Challenges: Key Control and Accountability
Bernards Township, a small community in central New Jersey, faced some difficulties when it came to managing access to a variety of buildings. Bernards’ Parks department rents out various indoor buildings for events. Unfortunately, with a mechanical lock and key system in place, the Parks Department found that people misused and exploited the keys used to enter the building. Keys would be rented out for specified periods of time, however occasionally key rental times overlapped. People would set up for their events the day before, which conflicted with events happening in between. This was cause for frustration among renters and Parks personnel. Another challenge the Parks department faced was the fact that there were duplicate keys for several buildings and there was no way of knowing who entered a room, or what time they left and locked up. Managing dozens of keys for dozens of facility locks also required employees to carry sizable key rings.

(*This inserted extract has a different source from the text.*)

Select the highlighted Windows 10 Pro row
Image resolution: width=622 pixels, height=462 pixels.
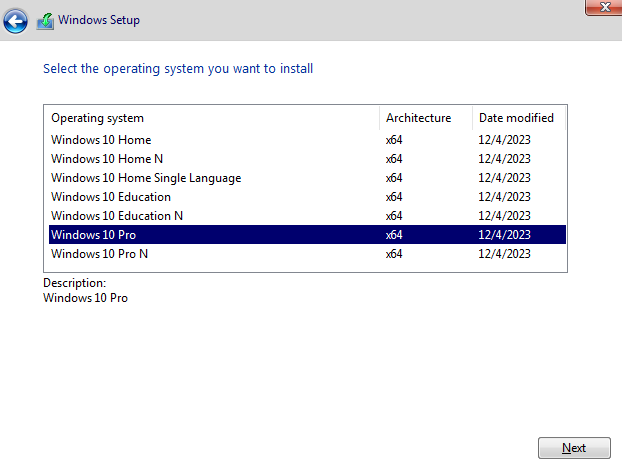coord(307,234)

When the Parks department encountered CyberLock at a tradeshow they decided to give it a try. CyberLock allowed the Parks department to retrofit their existing doors with CyberLock cylinders. CyberLock cylinders are high security electronic locks designed to track and control access throughout facilities. Cylinders are designed to the exact dimensions of the mechanical lock cylinders they replace. The Parks department then issues CyberKey smart keys to users. Each key can be programmed to access specific locks for a specific amount of time. Outside of the assigned schedule, the keyholder will be denied access. Additionally, both CyberLock cylinders and CyberKey smart keys can hold a record of every access attempt, allowing the Parks department to view an audit trail showing who entered the building and when. Because CyberKey smart keys can be programmed to allow access to multiple locks the Parks department was also able to eliminate heavy, cumbersome key rings. Jennifer Gander, the Director of Parks and Recreation, is pleased with the versatility of the CyberLock system. She states “Renters now know their key will expire,” driving them to rent only the specific times they expect to be there. Additionally, “Groups that have weekly access can be given a key set to only work on set days and times.”
When Bernards’ Department of Public Works (DPW) saw how the CyberLock system was working for the Parks department, they decided to implement it in their department as well. The DPW needed building access control that was able to open and lock various perimeter doors as well as limit access to interior doors. They needed a system that accommodated the various access schedules required by people in the department. Additionally, it was important that janitorial staff had access cards. Bernards’ DPW implemented the CyberLock Flex system, incorporating both RFID card readers as well as CyberLock cylinders and CyberKey smart keys. This allows them to distribute CyberKey smart keys to some employees and distribute RFID identification cards to other employees. Both Parks and Recreation and DPW are able to manage their CyberLock systems under one software platform.
Both departments have been “impressed with the ability to provide one system that [takes] care of Parks and Recreation and [DPW] building access concerns.”